Exercise details
Reproduce each of the records below verbatim, keeping every line in its original order and form.

Entries supplied
--- Start ---
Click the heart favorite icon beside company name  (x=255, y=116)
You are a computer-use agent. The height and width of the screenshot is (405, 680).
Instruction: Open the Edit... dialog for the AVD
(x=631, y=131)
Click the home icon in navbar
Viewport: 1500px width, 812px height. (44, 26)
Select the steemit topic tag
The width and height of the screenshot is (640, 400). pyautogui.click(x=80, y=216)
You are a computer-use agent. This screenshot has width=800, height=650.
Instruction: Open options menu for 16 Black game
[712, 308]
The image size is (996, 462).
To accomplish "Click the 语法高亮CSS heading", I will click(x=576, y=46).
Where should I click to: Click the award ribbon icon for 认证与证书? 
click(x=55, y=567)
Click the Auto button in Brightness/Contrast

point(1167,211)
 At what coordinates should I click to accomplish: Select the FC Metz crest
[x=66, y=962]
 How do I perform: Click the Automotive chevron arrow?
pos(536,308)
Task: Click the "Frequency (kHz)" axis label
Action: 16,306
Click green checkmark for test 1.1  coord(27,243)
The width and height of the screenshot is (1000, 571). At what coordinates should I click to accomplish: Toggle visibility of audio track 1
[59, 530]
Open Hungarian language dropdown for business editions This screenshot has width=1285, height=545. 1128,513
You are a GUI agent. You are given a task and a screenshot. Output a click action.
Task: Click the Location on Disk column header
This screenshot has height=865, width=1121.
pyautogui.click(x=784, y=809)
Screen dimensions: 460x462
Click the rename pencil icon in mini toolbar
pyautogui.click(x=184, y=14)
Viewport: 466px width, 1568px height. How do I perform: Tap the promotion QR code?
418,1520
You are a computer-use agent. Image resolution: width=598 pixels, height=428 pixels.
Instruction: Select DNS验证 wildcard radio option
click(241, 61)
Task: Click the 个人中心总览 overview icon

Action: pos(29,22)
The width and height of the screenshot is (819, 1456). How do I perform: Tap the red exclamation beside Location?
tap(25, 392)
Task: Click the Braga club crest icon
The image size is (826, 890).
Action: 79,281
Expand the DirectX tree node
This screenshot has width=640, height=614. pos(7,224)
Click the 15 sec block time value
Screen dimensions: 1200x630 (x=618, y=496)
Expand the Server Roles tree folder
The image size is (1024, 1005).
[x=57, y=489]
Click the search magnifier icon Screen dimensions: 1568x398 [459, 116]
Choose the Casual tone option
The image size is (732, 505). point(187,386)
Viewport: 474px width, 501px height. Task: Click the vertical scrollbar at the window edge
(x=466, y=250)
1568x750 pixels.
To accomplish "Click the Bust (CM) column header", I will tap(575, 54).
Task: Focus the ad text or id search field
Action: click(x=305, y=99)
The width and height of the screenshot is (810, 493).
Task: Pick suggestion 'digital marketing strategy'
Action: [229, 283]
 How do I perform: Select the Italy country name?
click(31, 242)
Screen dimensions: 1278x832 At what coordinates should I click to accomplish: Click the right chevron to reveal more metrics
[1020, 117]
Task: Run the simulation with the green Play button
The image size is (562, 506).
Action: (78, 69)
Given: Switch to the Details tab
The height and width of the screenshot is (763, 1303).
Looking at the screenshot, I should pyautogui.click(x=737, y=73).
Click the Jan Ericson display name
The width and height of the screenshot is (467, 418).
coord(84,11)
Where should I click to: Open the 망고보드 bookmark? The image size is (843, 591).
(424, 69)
--- End ---
Answer
Click the heart favorite icon beside company name  (x=255, y=116)
You are a computer-use agent. The height and width of the screenshot is (405, 680).
Instruction: Open the Edit... dialog for the AVD
(x=631, y=131)
Click the home icon in navbar
Viewport: 1500px width, 812px height. (44, 26)
Select the steemit topic tag
The width and height of the screenshot is (640, 400). pyautogui.click(x=80, y=216)
You are a computer-use agent. This screenshot has width=800, height=650.
Instruction: Open options menu for 16 Black game
[712, 308]
The image size is (996, 462).
To accomplish "Click the 语法高亮CSS heading", I will click(x=576, y=46).
Where should I click to: Click the award ribbon icon for 认证与证书? 
click(x=55, y=567)
Click the Auto button in Brightness/Contrast

point(1167,211)
 At what coordinates should I click to accomplish: Select the FC Metz crest
[x=66, y=962]
 How do I perform: Click the Automotive chevron arrow?
pos(536,308)
Task: Click the "Frequency (kHz)" axis label
Action: 16,306
Click green checkmark for test 1.1  coord(27,243)
The width and height of the screenshot is (1000, 571). At what coordinates should I click to accomplish: Toggle visibility of audio track 1
[59, 530]
Open Hungarian language dropdown for business editions This screenshot has width=1285, height=545. 1128,513
You are a GUI agent. You are given a task and a screenshot. Output a click action.
Task: Click the Location on Disk column header
This screenshot has height=865, width=1121.
pyautogui.click(x=784, y=809)
Screen dimensions: 460x462
Click the rename pencil icon in mini toolbar
pyautogui.click(x=184, y=14)
Viewport: 466px width, 1568px height. How do I perform: Tap the promotion QR code?
418,1520
You are a computer-use agent. Image resolution: width=598 pixels, height=428 pixels.
Instruction: Select DNS验证 wildcard radio option
click(241, 61)
Task: Click the 个人中心总览 overview icon

Action: pos(29,22)
The width and height of the screenshot is (819, 1456). How do I perform: Tap the red exclamation beside Location?
tap(25, 392)
Task: Click the Braga club crest icon
The image size is (826, 890).
Action: 79,281
Expand the DirectX tree node
This screenshot has width=640, height=614. pos(7,224)
Click the 15 sec block time value
Screen dimensions: 1200x630 (x=618, y=496)
Expand the Server Roles tree folder
The image size is (1024, 1005).
[x=57, y=489]
Click the search magnifier icon Screen dimensions: 1568x398 [459, 116]
Choose the Casual tone option
The image size is (732, 505). point(187,386)
Viewport: 474px width, 501px height. Task: Click the vertical scrollbar at the window edge
(x=466, y=250)
1568x750 pixels.
To accomplish "Click the Bust (CM) column header", I will tap(575, 54).
Task: Focus the ad text or id search field
Action: click(x=305, y=99)
The width and height of the screenshot is (810, 493).
Task: Pick suggestion 'digital marketing strategy'
Action: [229, 283]
 How do I perform: Select the Italy country name?
click(31, 242)
Screen dimensions: 1278x832 At what coordinates should I click to accomplish: Click the right chevron to reveal more metrics
[1020, 117]
Task: Run the simulation with the green Play button
The image size is (562, 506).
Action: (78, 69)
Given: Switch to the Details tab
The height and width of the screenshot is (763, 1303).
Looking at the screenshot, I should pyautogui.click(x=737, y=73).
Click the Jan Ericson display name
The width and height of the screenshot is (467, 418).
coord(84,11)
Where should I click to: Open the 망고보드 bookmark? The image size is (843, 591).
(424, 69)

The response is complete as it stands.